Currently, charging columns or charging stations are usually used exclusively for the recharging of electric vehicles. The recharging of these types of electric vehicles takes a certain amount of time, during which the electric vehicle being recharged cannot be driven. During the charging process, electric vehicles are frequently subjected to diverse environmental influences, including among others, a particular ambient temperature. Usually, a battery being recharged heats up during the charging process, wherein other electrical or electronic components of the electric vehicle may also heat up. Frequently, vehicle systems such as batteries and miscellaneous electronic systems in the passenger compartment are placed in a thermally non-optimal state, in particular, during a charging process of an electric vehicle at a charging column.
Particularly rapid charging and discharging times in high-performance electric vehicles can usually also be realized only by a sophisticated heat management of batteries and power electronics belonging to them, and battery cells are cooled, in particular.
Furthermore, electric vehicles also have a strong temperature dependence. At low temperatures, for example, the driving range of an electric vehicle decreases, whereas higher temperatures particularly accelerate the aging of batteries, and at higher temperatures, damage of battery cells may also occur.
Therefore, basically, a relatively homogeneous and favorable temperature distribution in battery packs or batteries of electric vehicles would be desirable.

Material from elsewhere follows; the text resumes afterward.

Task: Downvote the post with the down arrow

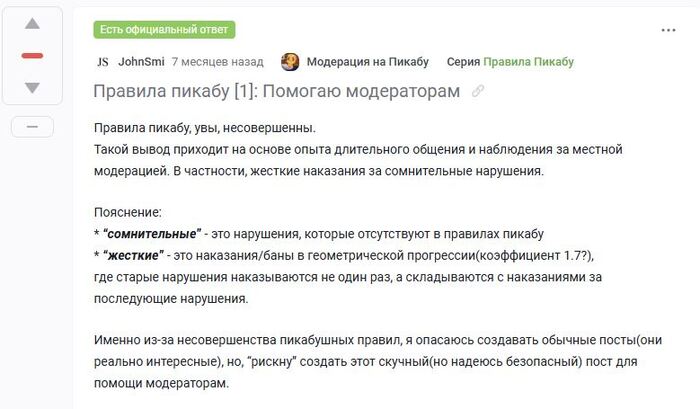Action: coord(32,88)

In order to achieve a heat management that is as ideal as possible during a charging process of an electric vehicle, often a portion of the electrical charging current available must be utilized for temperature control of the affected batteries, so that this portion of the charging current can no longer be used for the actual recharging of the battery. In other words, a portion of the connected power of the charging column affected is consumed therefor.
Of course, the respective connected power that energy suppliers can provide by way of the power grid is usually limited. Thus, if the connected power that is available is used for the temperature control of a battery of an electrical vehicle, the charging power will be automatically limited thereby.
It is basically well known to discharge excess heat during charging processes of electric vehicles. Thus, for example, DE 10 2016 004 851 A1, JP 2013134033 A, DE 10 2012 220 218 A1 and DE 11 2012 003 099 T5 show respective solutions for discharging heat from a battery of an electric vehicle during a charging process.
Moreover, DE 10 2011 003 436 A1 shows a container for accommodating a charging station that can be sunk in the ground for recharging an electric vehicle. In this case, a side wall of the container can serve as wall or floor heating for a room of a building in which adjacent containers can be disposed.